» EXTRACTED RECORDS
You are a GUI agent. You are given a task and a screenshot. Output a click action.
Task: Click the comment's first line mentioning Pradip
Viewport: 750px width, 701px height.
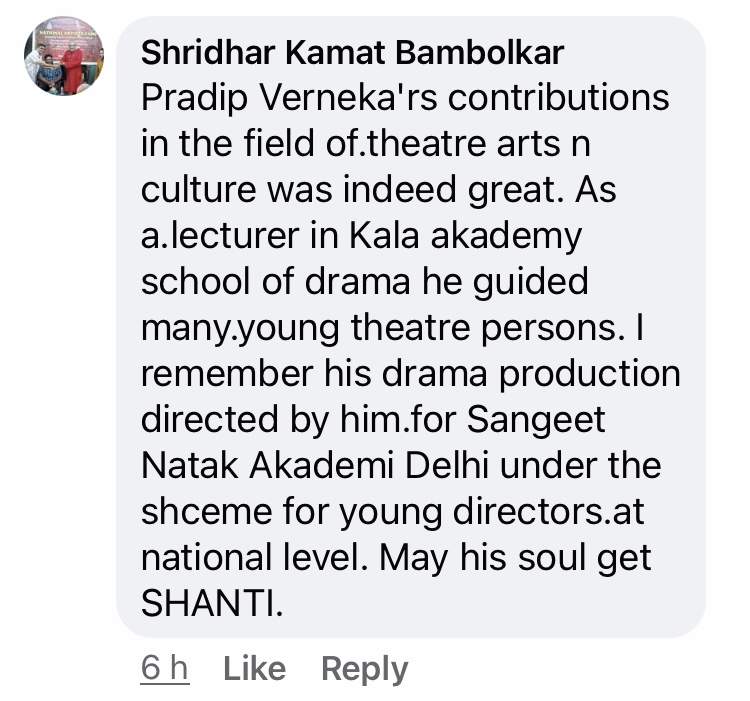[405, 99]
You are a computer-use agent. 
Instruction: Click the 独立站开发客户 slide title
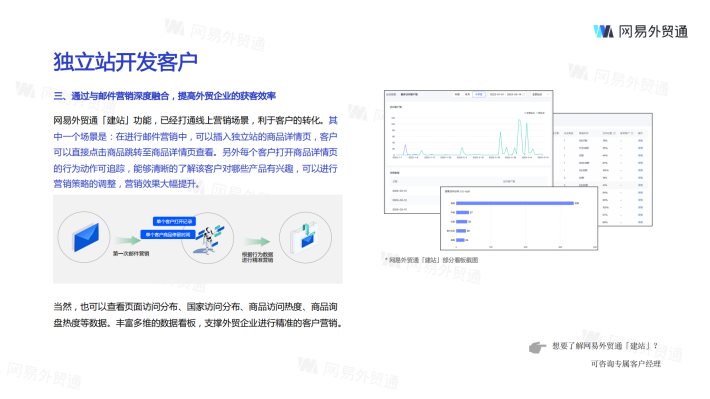pos(125,62)
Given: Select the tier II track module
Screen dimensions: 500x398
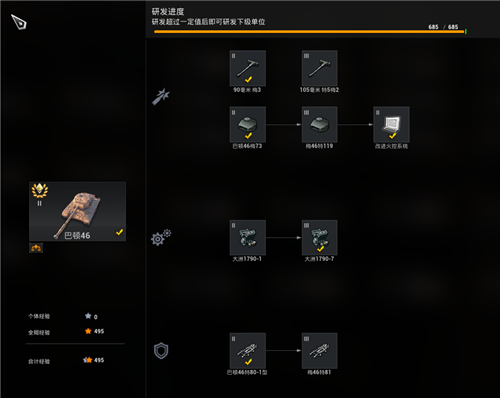Looking at the screenshot, I should click(x=248, y=351).
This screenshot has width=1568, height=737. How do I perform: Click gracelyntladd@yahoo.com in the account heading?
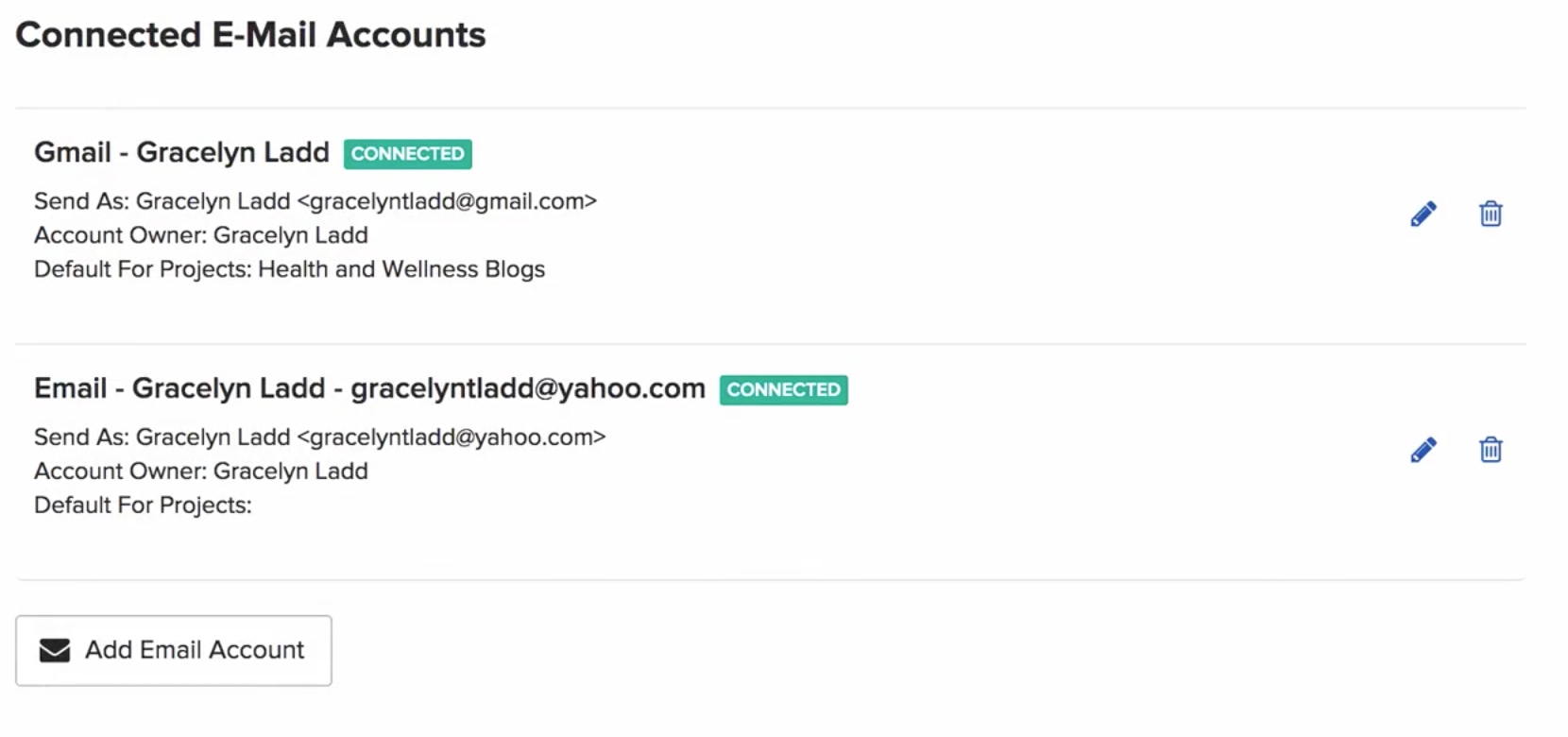(528, 388)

» WHAT YOU ARE ASKED TO DO
Please reproduce all of the data above word for word, but leave the pictures out.

» FINAL ANSWER
You are a GUI agent. You are given a task and a screenshot. Output a click action.
Task: Click the comment's first line mentioning Pradip
Viewport: 750px width, 701px height.
[405, 99]
You are a computer-use agent. 
Instruction: Click the 独立站开发客户 slide title
pos(125,62)
Given: Select the tier II track module
Screen dimensions: 500x398
Looking at the screenshot, I should click(x=248, y=351).
This screenshot has width=1568, height=737. How do I perform: Click gracelyntladd@yahoo.com in the account heading?
(528, 388)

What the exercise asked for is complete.